Somewhere in all this, there is a glimmer of shared ground visible, which offers hope not only to Thanet, but to the very many communities around the world that are also navigating todays interlocking crises of climate breakdown and economic insecurity.
To reach it, net zero has to be part of a political project that addresses losses that have built up over a generation such as the dwindling of secure jobs, affordable housing and a reliable welfare safety net and provides a convincing vision of the future.
At Manston, located close to a major offshore windfarm, some have suggested this could take the form of a state of the art green industrial hub built on the existing airport site.
To those with power, Thanet might feel like a forgotten outcrop on the edge of things.
But in reality, it is a window on to a set of arguments that are becoming part of the fabric of many places from coalmines in Cumbria to cities in Germany which have banned older diesel cars and which, as decarbonisation gathers pace, will increasingly concern us all.
As Adam Corner argues, the fact that the mainstream climate debate is now an argument over the costs and fairness of climate breakdown mitigation, rather than the science, is itself a sign of progress.
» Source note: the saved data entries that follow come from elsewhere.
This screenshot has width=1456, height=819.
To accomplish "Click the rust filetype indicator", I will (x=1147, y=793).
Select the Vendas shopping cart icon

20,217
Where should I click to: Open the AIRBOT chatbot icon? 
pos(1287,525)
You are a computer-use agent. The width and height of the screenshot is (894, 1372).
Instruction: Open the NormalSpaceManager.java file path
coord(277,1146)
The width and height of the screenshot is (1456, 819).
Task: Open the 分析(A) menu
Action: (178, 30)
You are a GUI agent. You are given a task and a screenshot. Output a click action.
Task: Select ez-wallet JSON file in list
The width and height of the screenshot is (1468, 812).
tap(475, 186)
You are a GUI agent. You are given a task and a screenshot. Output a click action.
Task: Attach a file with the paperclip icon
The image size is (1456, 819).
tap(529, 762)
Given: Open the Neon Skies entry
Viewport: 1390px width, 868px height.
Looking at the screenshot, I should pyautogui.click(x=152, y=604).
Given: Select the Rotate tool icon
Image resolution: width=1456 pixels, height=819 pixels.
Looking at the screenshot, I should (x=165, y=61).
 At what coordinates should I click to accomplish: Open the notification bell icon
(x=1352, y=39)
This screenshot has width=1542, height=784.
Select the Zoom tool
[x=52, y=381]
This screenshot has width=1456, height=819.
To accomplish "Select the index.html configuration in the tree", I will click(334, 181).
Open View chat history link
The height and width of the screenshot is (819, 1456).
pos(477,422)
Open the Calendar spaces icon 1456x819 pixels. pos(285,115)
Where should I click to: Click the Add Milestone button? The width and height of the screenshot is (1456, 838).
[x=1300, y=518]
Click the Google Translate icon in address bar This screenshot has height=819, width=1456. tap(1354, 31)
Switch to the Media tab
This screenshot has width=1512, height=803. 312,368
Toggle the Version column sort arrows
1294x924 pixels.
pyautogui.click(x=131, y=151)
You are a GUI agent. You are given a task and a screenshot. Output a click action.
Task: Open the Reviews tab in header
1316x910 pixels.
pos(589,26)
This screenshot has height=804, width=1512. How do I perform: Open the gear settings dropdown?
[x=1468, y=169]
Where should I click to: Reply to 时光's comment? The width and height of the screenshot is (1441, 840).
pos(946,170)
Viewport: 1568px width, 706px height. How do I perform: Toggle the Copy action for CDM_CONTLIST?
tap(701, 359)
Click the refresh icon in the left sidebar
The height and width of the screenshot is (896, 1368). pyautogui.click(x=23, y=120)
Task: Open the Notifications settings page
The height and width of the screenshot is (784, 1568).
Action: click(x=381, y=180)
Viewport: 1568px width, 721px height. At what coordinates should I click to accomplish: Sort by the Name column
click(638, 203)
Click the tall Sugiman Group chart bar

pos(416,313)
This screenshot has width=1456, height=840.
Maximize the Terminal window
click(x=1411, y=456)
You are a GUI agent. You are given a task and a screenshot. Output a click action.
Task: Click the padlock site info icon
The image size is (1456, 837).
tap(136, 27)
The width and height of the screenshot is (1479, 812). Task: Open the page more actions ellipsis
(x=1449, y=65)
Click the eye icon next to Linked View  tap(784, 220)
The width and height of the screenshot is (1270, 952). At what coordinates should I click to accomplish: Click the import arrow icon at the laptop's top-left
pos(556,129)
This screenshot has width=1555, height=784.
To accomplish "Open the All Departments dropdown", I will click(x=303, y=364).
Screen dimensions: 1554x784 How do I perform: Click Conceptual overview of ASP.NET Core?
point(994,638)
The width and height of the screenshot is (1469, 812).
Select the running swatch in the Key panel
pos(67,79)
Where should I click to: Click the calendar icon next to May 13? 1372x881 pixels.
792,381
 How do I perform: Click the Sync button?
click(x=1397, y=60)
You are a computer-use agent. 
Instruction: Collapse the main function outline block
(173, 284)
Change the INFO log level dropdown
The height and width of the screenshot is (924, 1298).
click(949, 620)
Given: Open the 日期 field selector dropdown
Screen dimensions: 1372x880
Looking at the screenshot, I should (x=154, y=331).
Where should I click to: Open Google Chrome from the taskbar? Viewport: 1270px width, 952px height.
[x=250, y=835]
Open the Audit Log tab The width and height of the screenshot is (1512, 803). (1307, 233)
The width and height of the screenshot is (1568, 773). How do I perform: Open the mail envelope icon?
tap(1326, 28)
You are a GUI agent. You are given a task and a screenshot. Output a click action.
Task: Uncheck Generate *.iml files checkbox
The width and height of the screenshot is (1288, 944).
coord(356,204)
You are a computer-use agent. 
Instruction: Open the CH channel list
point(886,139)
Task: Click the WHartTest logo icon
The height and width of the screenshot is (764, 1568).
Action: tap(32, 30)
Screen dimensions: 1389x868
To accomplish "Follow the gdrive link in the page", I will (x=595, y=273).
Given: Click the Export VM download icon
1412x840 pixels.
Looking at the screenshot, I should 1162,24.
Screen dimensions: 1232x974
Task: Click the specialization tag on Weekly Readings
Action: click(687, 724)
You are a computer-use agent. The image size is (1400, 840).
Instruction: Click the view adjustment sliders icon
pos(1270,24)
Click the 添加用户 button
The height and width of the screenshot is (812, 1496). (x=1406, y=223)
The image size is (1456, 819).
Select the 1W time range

This is the biggest show on earth, he told me.
Its changing everything.
Of course you are going to have different and sometimes contradictory impulses in various places and among various communities as a result.
At least we are now seeing these questions for what they are, and what they have always been really, which is political: a conversation about social choices and collective priorities, which is a conversation that on all kinds of levels we desperately need to have.